Fujimori aura donc passé 10 ans en prison alors qu'il en avait été condamné à 25 ans en 2010 pour crimes de lèse-humanité et pour avoir été considéré comme l'auteur intellectuel des deux massacres de La Cantuta et Barrios Altos qui ont fait 25 morts dont un enfant de huit ans. À l'époque, les autorités menaient une guerre sans merci contre la sanglante guérilla maoïste du Sentier lumineux et contre le Mouvement révolutionnaire Tupac Amaru. Un conflit qui a fait plus de 70 000 morts et disparus.
En guise de protestation, des membres de la majorité démissionnent
Fujimori avait également été condamné à six ans de prison pour usurpation de fonctions, à 7 ans et demi pour avoir accepté le paiement de 15 millions de dollars à son ex-chef du Service d'intelligence nationale Vladimiro Montesinos et à 6 ans pour des pots-de-vin payés à des députés d'opposition, mais au Pérou les peines de prison ne sont pas cumulatives.
Cette grâce, annoncée la veille de Noël, sème le trouble chez certains Péruviens, notamment les familles des 25 assassinés ou ceux qui ont souffert sous le régime autoritaire d'Alberto Fujimori, mais ce ne sont pas les seuls : deux députés du parti présidentiel ont démissionné pour protester contre l'annonce et des ministres pourraient leur emboîter le pas.
Des membres du parti présidentiel dénoncent un échange de bon procédés
Cela car Pedro Pablo Kuczynski - surnommé PPK - doit sa victoire en 2016 au soutien d'une candidate résolument anti-Fujimori. Et PPK avait juré en 2016 qu'il ne gracierait jamais l'ancien président.

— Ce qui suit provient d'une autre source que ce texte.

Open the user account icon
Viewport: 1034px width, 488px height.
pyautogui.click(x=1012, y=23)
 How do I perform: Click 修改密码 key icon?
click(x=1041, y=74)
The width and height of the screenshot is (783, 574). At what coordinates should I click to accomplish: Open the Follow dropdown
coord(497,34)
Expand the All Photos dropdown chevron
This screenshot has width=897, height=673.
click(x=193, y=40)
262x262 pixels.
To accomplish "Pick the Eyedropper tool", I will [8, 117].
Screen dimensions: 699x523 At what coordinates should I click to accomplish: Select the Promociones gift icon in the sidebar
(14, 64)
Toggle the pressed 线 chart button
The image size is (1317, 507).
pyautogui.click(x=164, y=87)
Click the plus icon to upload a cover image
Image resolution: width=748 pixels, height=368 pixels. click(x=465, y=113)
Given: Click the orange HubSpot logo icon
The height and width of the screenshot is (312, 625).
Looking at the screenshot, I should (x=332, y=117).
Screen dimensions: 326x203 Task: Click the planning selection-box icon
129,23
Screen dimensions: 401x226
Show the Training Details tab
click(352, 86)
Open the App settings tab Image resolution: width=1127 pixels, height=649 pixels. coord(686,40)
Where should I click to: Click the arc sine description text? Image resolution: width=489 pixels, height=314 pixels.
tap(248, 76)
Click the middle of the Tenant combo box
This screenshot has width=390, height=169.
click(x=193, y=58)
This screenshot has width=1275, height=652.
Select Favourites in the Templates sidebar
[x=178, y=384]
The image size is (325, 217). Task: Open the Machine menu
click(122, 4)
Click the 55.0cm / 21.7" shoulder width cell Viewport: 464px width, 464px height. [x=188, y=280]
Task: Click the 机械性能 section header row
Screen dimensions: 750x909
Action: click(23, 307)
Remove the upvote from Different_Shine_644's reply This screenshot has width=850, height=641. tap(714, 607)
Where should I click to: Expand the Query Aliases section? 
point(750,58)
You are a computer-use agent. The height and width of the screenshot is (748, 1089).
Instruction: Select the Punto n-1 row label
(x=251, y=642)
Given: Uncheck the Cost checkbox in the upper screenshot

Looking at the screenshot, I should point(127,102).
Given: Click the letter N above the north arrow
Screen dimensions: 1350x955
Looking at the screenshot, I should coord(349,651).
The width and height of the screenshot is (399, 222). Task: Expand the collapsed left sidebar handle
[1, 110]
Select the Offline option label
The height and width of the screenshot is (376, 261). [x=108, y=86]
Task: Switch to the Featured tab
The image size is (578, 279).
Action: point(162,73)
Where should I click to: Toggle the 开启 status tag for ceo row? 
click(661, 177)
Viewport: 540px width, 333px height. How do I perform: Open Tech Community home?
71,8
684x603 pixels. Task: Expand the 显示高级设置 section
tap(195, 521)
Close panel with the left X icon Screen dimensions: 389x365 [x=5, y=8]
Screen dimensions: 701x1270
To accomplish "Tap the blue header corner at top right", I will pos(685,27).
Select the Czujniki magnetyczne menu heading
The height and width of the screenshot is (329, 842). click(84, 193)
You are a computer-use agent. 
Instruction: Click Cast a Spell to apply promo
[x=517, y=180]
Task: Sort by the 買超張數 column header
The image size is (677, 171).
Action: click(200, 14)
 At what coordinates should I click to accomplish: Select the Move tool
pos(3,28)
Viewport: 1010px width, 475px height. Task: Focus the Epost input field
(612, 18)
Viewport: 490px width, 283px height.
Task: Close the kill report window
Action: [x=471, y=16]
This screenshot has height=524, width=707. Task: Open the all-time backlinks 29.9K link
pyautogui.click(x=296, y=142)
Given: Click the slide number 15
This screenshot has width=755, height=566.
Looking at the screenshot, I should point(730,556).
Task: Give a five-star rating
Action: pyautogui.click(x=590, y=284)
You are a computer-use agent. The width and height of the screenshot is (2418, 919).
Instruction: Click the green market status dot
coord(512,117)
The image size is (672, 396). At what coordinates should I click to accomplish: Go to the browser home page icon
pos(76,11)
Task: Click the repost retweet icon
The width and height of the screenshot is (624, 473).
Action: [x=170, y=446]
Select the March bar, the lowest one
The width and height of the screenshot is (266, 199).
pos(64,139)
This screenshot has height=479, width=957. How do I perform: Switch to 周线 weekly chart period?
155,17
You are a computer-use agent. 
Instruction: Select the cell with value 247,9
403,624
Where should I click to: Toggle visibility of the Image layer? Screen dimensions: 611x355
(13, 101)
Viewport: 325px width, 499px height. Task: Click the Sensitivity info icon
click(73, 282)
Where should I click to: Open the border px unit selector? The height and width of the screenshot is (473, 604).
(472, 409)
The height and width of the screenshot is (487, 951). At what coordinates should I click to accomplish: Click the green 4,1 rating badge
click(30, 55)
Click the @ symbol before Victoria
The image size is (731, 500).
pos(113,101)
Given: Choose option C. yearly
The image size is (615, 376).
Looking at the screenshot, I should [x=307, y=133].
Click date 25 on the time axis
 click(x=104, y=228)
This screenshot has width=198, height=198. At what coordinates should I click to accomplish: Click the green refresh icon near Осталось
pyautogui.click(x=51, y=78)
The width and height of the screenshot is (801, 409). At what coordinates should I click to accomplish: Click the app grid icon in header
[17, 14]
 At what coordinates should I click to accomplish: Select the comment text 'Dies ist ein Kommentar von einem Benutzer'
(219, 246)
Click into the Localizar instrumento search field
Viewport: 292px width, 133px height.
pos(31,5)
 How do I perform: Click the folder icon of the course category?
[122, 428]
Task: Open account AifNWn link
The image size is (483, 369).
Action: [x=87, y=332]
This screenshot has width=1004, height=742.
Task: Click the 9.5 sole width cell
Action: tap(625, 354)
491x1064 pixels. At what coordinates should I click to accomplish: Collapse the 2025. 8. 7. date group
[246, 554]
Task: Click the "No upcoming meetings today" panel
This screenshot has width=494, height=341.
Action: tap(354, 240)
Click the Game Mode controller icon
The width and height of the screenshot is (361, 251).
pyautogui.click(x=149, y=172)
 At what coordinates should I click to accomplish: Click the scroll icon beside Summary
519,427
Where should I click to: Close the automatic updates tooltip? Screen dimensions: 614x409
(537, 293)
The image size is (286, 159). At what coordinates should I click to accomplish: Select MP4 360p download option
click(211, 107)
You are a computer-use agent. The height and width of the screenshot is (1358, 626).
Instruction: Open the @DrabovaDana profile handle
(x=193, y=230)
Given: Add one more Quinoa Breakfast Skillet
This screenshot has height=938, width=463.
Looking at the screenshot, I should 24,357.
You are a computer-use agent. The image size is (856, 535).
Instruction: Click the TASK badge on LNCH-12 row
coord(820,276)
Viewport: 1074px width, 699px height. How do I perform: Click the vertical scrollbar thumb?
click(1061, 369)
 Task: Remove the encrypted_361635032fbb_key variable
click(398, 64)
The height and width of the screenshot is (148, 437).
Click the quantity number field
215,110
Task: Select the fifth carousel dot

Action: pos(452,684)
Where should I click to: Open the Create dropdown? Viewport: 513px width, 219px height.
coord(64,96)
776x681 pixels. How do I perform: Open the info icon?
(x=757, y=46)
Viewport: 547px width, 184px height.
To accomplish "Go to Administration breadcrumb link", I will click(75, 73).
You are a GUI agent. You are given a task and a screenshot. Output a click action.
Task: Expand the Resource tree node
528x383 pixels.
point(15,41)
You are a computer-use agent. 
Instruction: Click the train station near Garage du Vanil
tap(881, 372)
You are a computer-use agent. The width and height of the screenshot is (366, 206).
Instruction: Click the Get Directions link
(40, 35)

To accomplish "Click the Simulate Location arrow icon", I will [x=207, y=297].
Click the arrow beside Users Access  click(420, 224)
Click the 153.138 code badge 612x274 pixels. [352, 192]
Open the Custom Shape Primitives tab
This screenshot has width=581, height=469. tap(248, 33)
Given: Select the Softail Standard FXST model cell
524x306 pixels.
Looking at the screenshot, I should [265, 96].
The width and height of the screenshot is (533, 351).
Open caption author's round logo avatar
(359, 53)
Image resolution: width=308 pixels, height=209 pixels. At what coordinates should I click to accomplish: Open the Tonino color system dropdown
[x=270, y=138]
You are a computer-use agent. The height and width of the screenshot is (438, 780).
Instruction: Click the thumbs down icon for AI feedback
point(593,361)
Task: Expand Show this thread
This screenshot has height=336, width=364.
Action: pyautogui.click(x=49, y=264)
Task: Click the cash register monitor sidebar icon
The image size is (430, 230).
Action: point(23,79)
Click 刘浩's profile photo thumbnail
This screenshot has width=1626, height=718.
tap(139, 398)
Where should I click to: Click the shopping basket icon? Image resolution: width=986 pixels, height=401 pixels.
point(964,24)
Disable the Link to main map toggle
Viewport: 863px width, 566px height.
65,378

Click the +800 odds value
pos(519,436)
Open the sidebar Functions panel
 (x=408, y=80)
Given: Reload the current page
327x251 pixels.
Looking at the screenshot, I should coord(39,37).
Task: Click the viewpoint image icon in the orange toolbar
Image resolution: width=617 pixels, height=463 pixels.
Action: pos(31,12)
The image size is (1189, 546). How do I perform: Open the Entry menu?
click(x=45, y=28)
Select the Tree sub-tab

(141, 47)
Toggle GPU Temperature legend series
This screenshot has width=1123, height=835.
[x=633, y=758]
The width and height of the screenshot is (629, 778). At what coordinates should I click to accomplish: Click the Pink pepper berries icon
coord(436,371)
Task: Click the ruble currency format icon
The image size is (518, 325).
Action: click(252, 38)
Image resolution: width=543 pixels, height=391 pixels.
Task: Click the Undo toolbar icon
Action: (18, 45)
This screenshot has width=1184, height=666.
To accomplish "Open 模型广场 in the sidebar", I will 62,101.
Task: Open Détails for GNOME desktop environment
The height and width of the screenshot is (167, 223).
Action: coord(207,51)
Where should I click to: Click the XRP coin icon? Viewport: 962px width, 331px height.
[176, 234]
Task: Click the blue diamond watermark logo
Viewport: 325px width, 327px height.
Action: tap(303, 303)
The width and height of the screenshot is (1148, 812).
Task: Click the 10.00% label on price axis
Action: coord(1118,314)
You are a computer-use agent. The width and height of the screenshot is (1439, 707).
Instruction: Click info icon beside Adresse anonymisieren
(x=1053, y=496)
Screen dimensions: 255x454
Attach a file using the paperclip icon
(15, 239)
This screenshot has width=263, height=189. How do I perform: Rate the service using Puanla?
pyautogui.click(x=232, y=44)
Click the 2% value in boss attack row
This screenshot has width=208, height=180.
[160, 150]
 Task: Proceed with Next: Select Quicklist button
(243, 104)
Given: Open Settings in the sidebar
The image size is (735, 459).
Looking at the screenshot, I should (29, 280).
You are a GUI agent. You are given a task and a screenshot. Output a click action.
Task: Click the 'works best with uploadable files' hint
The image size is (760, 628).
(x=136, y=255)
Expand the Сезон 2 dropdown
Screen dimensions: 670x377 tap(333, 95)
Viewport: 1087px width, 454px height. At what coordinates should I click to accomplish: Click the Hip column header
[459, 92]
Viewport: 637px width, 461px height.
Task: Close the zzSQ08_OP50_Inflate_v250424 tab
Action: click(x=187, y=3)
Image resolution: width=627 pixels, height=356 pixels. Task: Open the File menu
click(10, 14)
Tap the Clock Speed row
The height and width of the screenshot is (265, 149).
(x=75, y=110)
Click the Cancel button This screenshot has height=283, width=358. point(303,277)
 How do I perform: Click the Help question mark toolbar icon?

Selon des membres de l'opposition au parlement - acquis à Fujimori -, le député Kenji Fujimori a joué un rôle clé dans la libération de son père. Car le 22 décembre, lui et 9 autres députés se sont abstenus au Parlement lors d'une tentative de destitution du président Kuczynski, empêtré dans une affaire de corruption. Des membres du parti présidentiel accusent PPK d'avoir promis au fils d'Alberto Fujimori la grâce à ce dernier en échange de cette abstention, qui a permis au président de sauver sa peau.